Herbst to Serve as Director of Graduate Studies

Bill HolderMay 4, 20114min
Bill Herbst

Bill Herbst, the John Monroe van Vleck Professor of Astronomy, will serve as director of graduate studies, beginning this fall 2011 through spring 2014.

Herbst received his B.A degree from Princeton University, his M. Sc. and Ph.D. degrees from the University of Toronto and has taught at Wesleyan since 1978, often serving as chair of the Astronomy Department and as director of the Van Vleck Observatory. In 2003, he received the Wesleyan Alumni Association’s Binswanger Award for Excellence in Teaching. He has recently served on the Advisory Committee, as chair of the Merit Committee, as vice-chair of RAB and, over the years, on many other faculty committees including the Faculty Planning Committee and as chair of the Student Affairs Committee.

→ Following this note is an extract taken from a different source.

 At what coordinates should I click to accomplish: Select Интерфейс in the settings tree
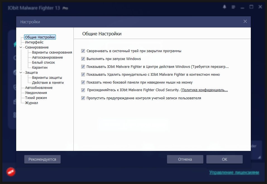34,42

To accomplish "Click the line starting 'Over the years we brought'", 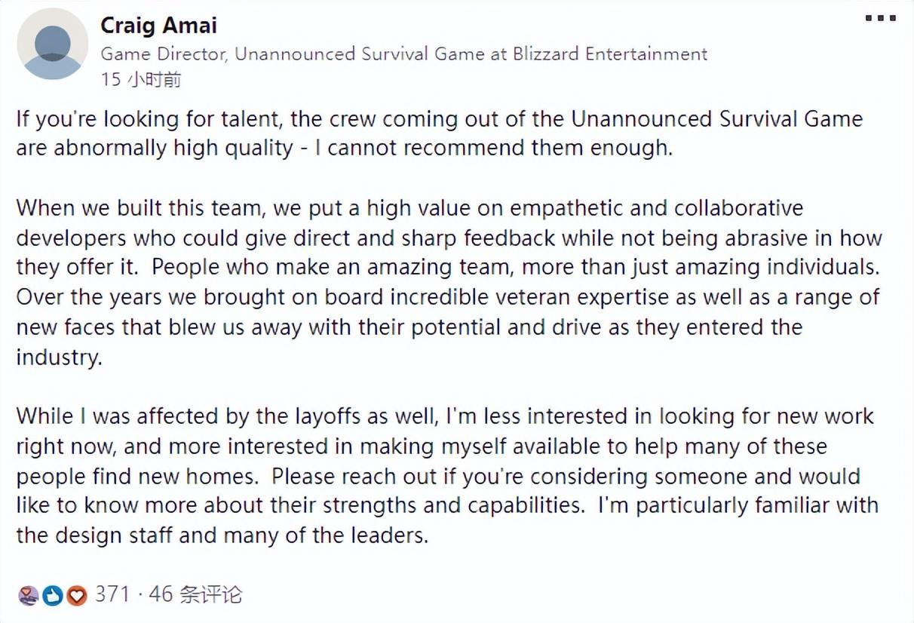I will 447,296.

As an astronomer who studies the formation and evolution of young stars and protoplanetary disks, his discoveries have been featured prominently in the journals of his field as well as the popular press. He is particularly known for his work on T Tauri stars, sun-like stars surrounded by disks in which the formation of planets is either already proceeding or imminent. With collaborators at the Max Planck Institute in Germany he has led the world in the discovery of rotation rates of young stars and elucidated the rotation history of sun-like stars from their earliest times. His work has been presented in many venues including the prestigious Protostars and Planets V conference hosted at the University of Hawaii in 2007.

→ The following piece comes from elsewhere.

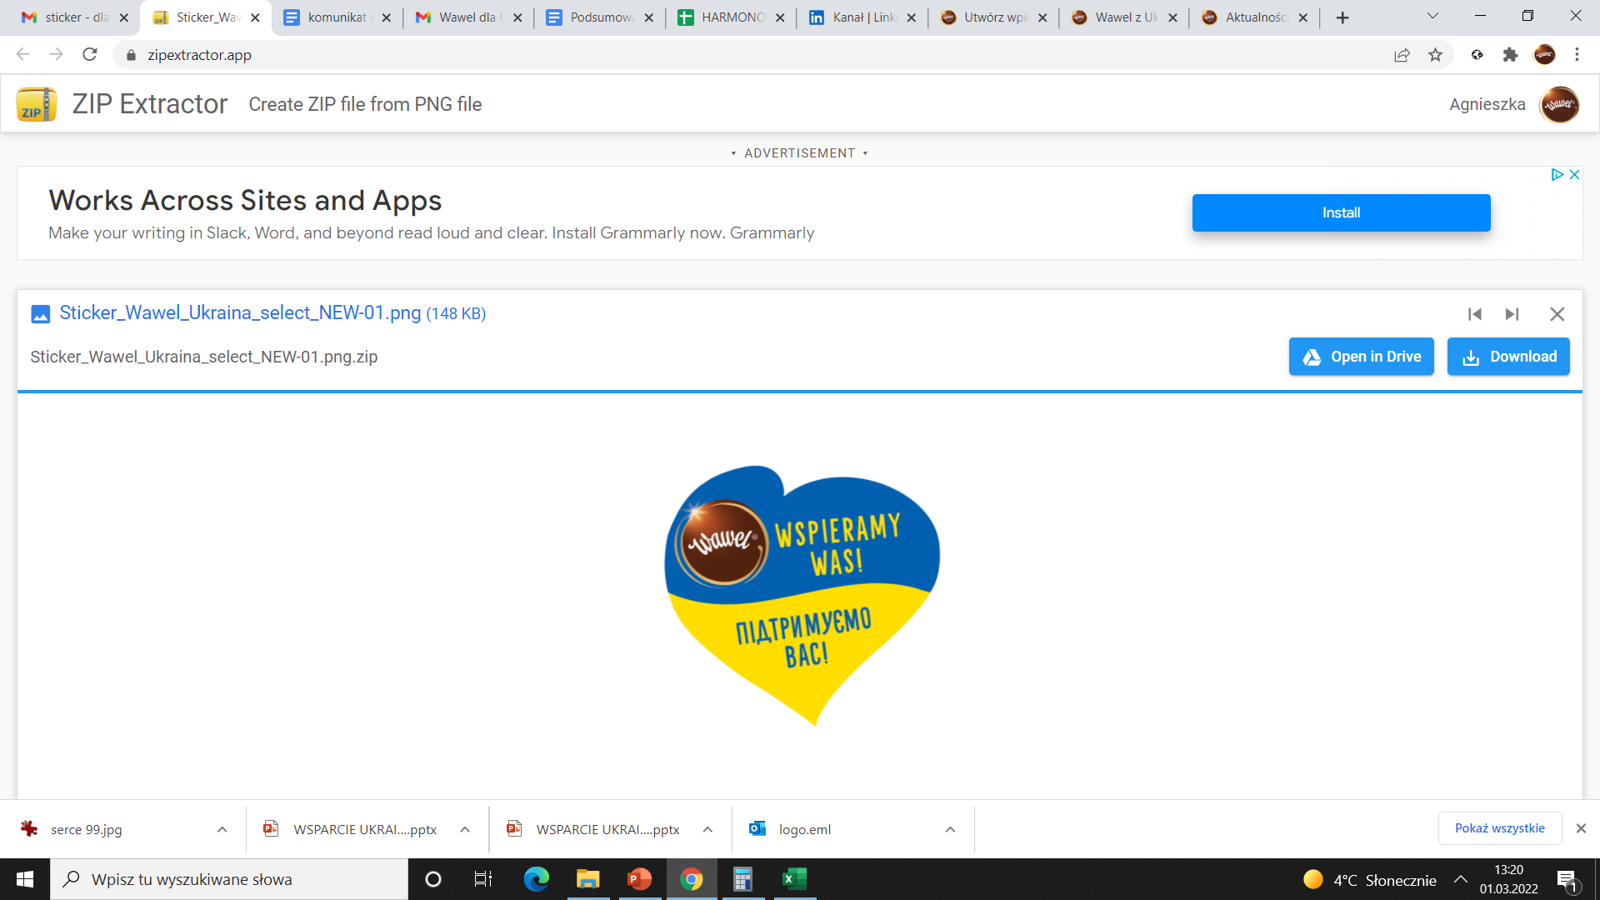Click the share page icon in address bar
This screenshot has height=900, width=1600.
(x=1402, y=55)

In 1995, with graduate student Kristin Kearns, he discovered, based on observations at Wesleyan, a unique star system now known as KH 15D whose behavior continues to astound astronomers, while informing studies of terrestrial planet formation. In collaboration with his (physics) Ph.D. student Catrina Hamilton, now a faculty member at Dickinson College, he has continued to observe this object with instruments including the world’s largest optical telescopes in Hawaii and Chile and space-based telescopes including Hubble. A 2008 paper to Nature summarized the accumulated evidence that the first steps of planet formation are well underway in this system, leading to widespread press coverage including articles in The New York Times.

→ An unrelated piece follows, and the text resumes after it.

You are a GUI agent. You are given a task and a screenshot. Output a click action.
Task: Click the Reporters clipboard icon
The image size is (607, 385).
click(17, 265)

Herbst is the primary or contributing author of more than 250 publications in the astronomical literature and has received continuous grant support for his research from either the NSF or NASA, through its Origins of Solar Systems program, since 1982. He is also the Principal Investigator of an NSF grant that supports the Keck Northeast Astronomy Consortium, a group of eight institutions including Wesleyan that has supported an astronomy research program for undergraduates since 1990. Other service to the professional community has included many NSF and NASA review panels and service on several visiting committees at institutions across the country, including the National Optical Astronomy Observatory.

“I am grateful to David Bodznick, dean of the Natural Sciences and Mathematics, and Ishita Mukerji, current director of graduate studies, for their advice and support as I considered this appointment,” says Rob Rosenthal, provost and vice president for Academic Affairs, the John E. Andrus Professor of Sociology. “Ishita Mukerji deserves much appreciation for her service and contributions as director of graduate studies.”